Even the aura of Barack Obama could not overcome that hurdle – plus the fact that corruption in the successful bidding for the Winter Olympics of 2002 in Salt Lake City left a stain on the Olympic movement.
It meant that between them, Atlanta and Salt Lake City amounted to too much of a burden for the bid from another American city where political chicanery is not exactly unknown, although no-one expected Chicago's rejection in the first round of voting.
That Madrid formed the final opposition to Rio was only a surprise for those who discounted the lingering influence of 90-year-old former IOC president Juan Antonio Samaranch. But then the old and most knowing fox in the Olympic movement also faced heavy odds. Barcelona had the Games in 1992 and despite the brilliant staging there, a winning bid by Madrid would have meant that three successive Olympics in Europe, after summer Games in London and the next winter competition in Russia, would have smacked of European favouritism.
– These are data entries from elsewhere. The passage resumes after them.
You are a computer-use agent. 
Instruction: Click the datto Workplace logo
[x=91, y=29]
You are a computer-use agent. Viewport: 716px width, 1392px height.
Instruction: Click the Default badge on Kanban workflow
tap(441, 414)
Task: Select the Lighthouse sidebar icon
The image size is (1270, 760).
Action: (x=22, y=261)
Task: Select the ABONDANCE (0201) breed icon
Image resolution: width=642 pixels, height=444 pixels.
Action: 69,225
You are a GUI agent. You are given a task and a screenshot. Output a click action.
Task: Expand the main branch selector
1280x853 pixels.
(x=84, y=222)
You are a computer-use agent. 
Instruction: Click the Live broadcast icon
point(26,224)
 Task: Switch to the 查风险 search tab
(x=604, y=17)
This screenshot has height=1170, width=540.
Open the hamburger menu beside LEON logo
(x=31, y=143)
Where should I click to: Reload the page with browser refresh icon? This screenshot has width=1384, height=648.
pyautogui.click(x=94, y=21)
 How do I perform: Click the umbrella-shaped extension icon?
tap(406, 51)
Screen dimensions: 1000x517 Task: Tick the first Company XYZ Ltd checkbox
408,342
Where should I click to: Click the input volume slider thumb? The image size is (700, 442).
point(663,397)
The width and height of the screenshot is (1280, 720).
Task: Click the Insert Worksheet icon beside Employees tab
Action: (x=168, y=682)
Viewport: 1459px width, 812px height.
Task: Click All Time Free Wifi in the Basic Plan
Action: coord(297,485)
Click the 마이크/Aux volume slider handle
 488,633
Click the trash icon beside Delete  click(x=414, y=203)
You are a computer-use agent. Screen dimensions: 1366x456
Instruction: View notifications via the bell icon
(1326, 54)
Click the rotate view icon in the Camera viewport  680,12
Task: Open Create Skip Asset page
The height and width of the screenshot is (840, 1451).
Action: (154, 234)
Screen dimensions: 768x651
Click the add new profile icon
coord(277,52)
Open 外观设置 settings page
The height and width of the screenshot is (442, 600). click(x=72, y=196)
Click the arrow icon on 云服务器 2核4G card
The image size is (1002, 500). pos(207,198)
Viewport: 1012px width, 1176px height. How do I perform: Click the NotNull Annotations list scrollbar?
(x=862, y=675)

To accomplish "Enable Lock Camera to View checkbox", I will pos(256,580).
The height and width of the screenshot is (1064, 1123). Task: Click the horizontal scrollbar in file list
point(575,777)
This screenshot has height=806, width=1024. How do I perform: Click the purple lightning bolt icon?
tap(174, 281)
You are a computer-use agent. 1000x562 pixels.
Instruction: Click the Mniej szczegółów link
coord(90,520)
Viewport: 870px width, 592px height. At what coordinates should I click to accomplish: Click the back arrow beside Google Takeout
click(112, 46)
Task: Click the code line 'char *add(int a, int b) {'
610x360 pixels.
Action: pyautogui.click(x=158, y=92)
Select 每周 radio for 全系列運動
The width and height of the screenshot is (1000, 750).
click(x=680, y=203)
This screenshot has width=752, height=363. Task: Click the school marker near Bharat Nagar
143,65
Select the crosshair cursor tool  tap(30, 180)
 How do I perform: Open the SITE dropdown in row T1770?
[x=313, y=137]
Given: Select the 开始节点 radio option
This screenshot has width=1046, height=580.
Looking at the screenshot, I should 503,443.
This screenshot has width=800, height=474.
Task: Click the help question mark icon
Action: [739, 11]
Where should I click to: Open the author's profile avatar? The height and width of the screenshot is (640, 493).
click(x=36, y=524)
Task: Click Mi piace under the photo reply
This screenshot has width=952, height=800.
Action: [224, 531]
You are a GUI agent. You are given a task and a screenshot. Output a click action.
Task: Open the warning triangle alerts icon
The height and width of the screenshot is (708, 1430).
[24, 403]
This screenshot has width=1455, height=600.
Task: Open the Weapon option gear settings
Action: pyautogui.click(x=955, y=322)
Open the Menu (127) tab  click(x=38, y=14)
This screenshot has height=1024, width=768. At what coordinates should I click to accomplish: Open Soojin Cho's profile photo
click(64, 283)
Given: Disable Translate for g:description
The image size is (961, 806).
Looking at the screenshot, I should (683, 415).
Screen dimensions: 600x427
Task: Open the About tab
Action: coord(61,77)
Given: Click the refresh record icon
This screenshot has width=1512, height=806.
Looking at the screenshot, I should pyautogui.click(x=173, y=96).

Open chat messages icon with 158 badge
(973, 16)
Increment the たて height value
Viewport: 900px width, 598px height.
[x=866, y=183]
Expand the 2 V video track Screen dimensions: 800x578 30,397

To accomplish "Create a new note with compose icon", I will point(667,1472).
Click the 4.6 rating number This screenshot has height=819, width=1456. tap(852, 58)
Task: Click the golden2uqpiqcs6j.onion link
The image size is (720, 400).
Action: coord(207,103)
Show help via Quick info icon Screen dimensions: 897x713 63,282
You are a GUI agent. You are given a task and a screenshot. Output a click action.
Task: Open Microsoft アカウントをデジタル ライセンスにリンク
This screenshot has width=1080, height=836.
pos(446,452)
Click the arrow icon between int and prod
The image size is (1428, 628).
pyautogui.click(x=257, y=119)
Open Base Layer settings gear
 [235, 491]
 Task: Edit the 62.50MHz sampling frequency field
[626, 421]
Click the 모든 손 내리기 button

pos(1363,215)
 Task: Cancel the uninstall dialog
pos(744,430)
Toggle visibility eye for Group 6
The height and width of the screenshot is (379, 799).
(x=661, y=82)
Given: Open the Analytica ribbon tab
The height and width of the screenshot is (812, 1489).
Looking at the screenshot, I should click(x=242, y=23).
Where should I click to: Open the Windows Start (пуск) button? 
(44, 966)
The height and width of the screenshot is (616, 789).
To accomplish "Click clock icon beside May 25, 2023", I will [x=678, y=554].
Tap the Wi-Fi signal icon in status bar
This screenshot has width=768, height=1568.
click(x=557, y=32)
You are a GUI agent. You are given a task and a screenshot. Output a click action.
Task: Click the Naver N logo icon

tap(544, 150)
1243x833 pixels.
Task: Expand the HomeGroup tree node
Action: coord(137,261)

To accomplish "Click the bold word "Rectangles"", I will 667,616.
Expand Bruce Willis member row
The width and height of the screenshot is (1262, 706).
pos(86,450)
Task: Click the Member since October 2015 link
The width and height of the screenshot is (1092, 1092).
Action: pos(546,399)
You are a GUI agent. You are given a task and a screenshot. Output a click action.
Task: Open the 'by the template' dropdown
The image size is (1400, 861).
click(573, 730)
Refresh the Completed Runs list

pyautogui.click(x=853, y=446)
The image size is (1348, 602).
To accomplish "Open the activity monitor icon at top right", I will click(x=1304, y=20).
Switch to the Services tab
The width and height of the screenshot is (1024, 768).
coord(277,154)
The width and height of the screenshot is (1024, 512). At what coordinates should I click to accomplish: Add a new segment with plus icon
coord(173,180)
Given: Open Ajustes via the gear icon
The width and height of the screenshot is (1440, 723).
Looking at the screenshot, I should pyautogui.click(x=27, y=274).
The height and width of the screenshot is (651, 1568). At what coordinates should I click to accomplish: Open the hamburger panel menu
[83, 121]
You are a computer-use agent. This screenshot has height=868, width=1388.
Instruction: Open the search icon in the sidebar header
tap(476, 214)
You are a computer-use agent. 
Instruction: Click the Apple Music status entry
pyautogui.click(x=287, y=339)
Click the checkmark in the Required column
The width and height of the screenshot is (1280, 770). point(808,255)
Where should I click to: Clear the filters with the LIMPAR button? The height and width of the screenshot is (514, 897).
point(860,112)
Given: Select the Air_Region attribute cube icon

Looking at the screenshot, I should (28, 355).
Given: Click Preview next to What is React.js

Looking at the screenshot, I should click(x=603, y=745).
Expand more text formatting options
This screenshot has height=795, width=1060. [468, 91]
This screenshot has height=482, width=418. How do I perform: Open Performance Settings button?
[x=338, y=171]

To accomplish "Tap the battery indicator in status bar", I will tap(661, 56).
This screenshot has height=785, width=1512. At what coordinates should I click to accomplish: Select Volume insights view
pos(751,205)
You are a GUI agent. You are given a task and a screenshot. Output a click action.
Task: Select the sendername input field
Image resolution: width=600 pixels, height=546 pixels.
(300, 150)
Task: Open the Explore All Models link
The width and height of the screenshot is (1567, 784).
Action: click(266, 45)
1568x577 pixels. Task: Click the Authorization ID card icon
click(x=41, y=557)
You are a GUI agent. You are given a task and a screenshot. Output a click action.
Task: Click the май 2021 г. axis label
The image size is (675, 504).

That would have brought great bitterness in Brazil, where President Luiz Ignacio Lula da Silva has been driving home the fact that South America was still waiting for its first Olympics. "It is time," said the President – a sentiment echoed by the nation's great footballing icon, Pele.
The explosion of joy that greeted the news from Copenhagen in lunch-time Rio displayed the most compelling facet of the Brazilian asset – a long-established reputation for celebrating life.
No doubt the IOC had reservations about the precarious finances of the volatile nation – and the fact that despite Brazil's status as the most thrilling and successful exponents of the world's most popular game, football, Rio has little or no adequate sports stadia.
The vast Maracana may be football's most exciting venue but it is more than many thousands of miles away from the futuristic Bird's Nest stadium in Beijing. Maracana loiters in another age, but the Brazilians say that after the regimented organisation of the Chinese and the reserve of a financially embattled London they will offer the sports version of Carnival.
It was an enticing offer in a time of financial restraint and in the end it was irresistible. However many Olympic records fall, there is one certainty. In 2016 we will have the Samba Games. It might just prove precisely the requirement of a battle-worn world.